Within minutes of Activision CEO Eric Hirshberg showing off the bizarre new Guitar Hero, visions of Almost Famous danced in my head, specifically William Miller explaining to Lester Bangs how Lou Reed was trying to sound like Bowie, when he should just sound like himself. To which Bangs counters: “Even when Lou’s doing Bowie, Lou’s still doing Lou.”
Even when Guitar Hero Live is trying to be accessible, and appeal to every player everywhere, it can’t help but be Guitar Hero. And that’s a problem considering how far away GH Live seems to want to stray from its niche past. It makes every new decision feel like an odd fit; in trying to appeal to everyone, it seems hell-bent on appealing to few, which is, of course, a classic rock musician trap. GH Live feels like Guitar Hero’s strange misfiring pop phase. It’s the video-game equivalent of Chris Cornell’s Scream.
Everything that’s GH Live is encapsulated by the new guitar controller, a strange hybrid of Rock Band’s flat-key Fender and the old-school Guitar Hero’s classic toy feel. It’s actually a rather solid piece of equipment that feels at once familiar and foreign in the hand. At least until you try to play it.
The big change in GH Live is that the classic colorful five-fret layout has been replace by a two-by-three block of buttons, meant to function like switching chords. It is, to say the least, an odd feel. Of course, there’s the chance that more time with the new layout will feel more natural, but first impression is that, just like the awkward touchpad fretboard Activision introduced with Guitar Hero: World Tour, it’s an attempt to add more realism to what is, inherently, a plastic toy.
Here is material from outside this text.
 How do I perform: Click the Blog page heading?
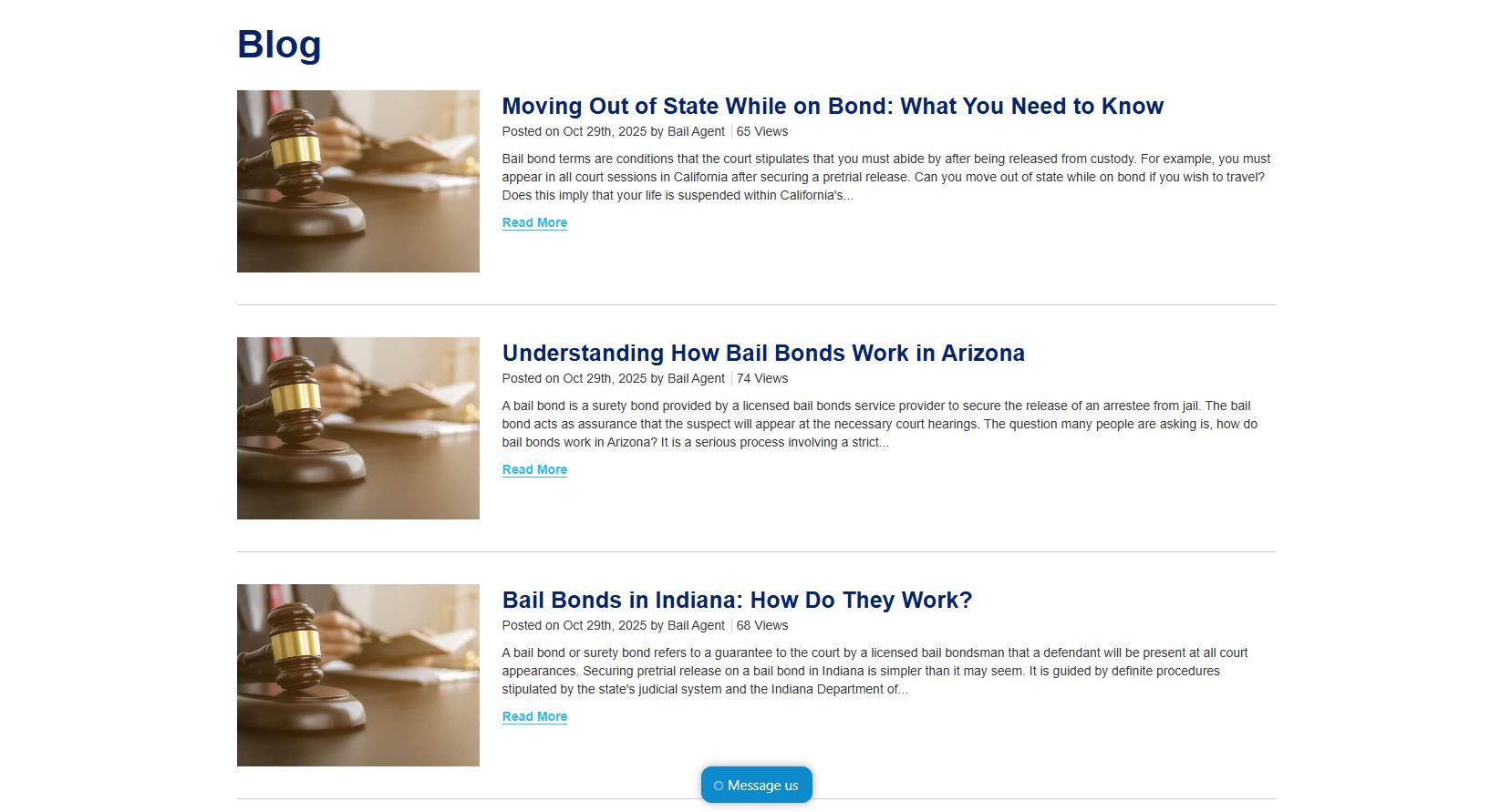point(279,45)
Jamie Jackson, creative director on GH Live, explained the decision that less hardcore players only used three fingers on the fretboard, and when the far-reaching green-blue/green-orange notes started coming, these players hit a wall. It’s sound logic, but one has to wonder how much better these casual players will fare when complex notes no longer involve a cool, fluid, rock-star downshift, but a complete rewiring of the brain to switch between a set of black-and-white frets, the most technical aspect of playing a guitar. Moreover, it’s a cramped setup. Many a player with large hands found their fingers lost even on the Rookie setting—and on a laidback Black Keys tune to boot.
The good news is that there’s not really a fail state in GH Live, simply the vocal, hostile disdain of the very real, filmed, reactive crowd, a departure from Guitar Hero’s trademark cartoon style. One of the game’s truly inspired, long-overdue touches is that reaching the end of a song you floundered on, your faceless guitarist attempts to make a stage dive, only for him to face-plant as the crowd scatters like cockroaches. It’s the kind of personality the game needs more of.
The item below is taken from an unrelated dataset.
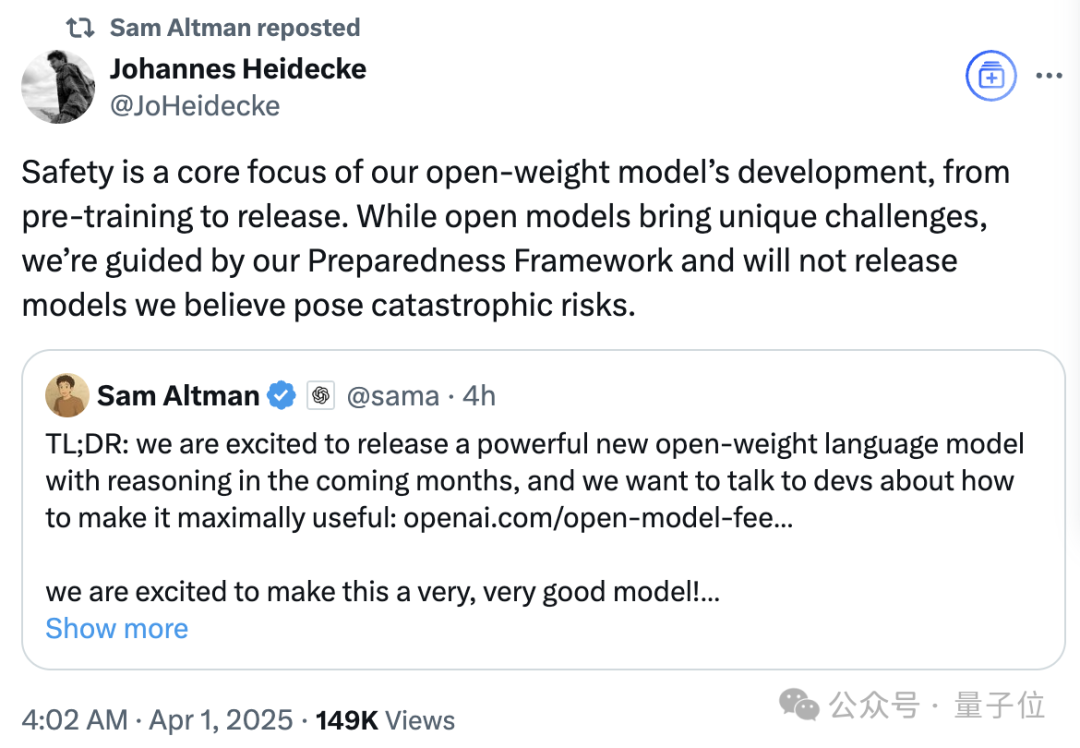Click the "4h" timestamp on the quoted tweet

(479, 396)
Instead, GH Live’s strangely retro full-motion-video motif reflects the same commitment to appeal to everyone, which again carries the danger of appealing to no one. Walking through backstage in first person as you gear up to take the stage, you’re surrounded by people you may not generally want to play music with, and the lack of wacky character options means men, women, and children are stuck playing as the same faceless rock god. It’s telling that Activision chose Fall Out Boy’s Pete Wentz and My Chemical Romance’s Gerard Way to show off the game on stage during the presentation. Both represent the kind of inoffensive mall rock that informs the entire experience.
So far, only a handful of artists have been announced for the game. Aside from the aforementioned three, expect tracks from Gary Clark Jr., Green Day, Ed Sheeran, the War on Drugs, the Killers, Skrillex, the Rolling Stones, the Lumineers, Carrie Underwood, Pierce the Veil, and the Blitz Kids—and aside from the Stones, the lack of bona-fide classics for anyone born before the ’90s is a major disappointment, especially for a series that made its bones on making everyone of every age feel like they have a set list to latch onto.
There’s hope, however, in one of the game’s new features, called GHTV, which offers playable, downloadable music videos, separated by genre. It’s a fascinating throwback to the golden days of MTV actually playing music, and there’s potential for it to become the go-to mode for folks looking to broaden their horizons. So far, only the artists mentioned were visible, but Activision promises regular updates for GHTV across all the offered channels.
Still, GH Live, in its current state is a frustrating thing. It shows a willingness of Activision to try and innovate, but it’s innovation for its own sake. It feels cold, calculated, lacking a soul, undedicated to the reason players flocked to Guitar Hero to begin with.
Activision will release Guitar Hero Live in autumn 2015.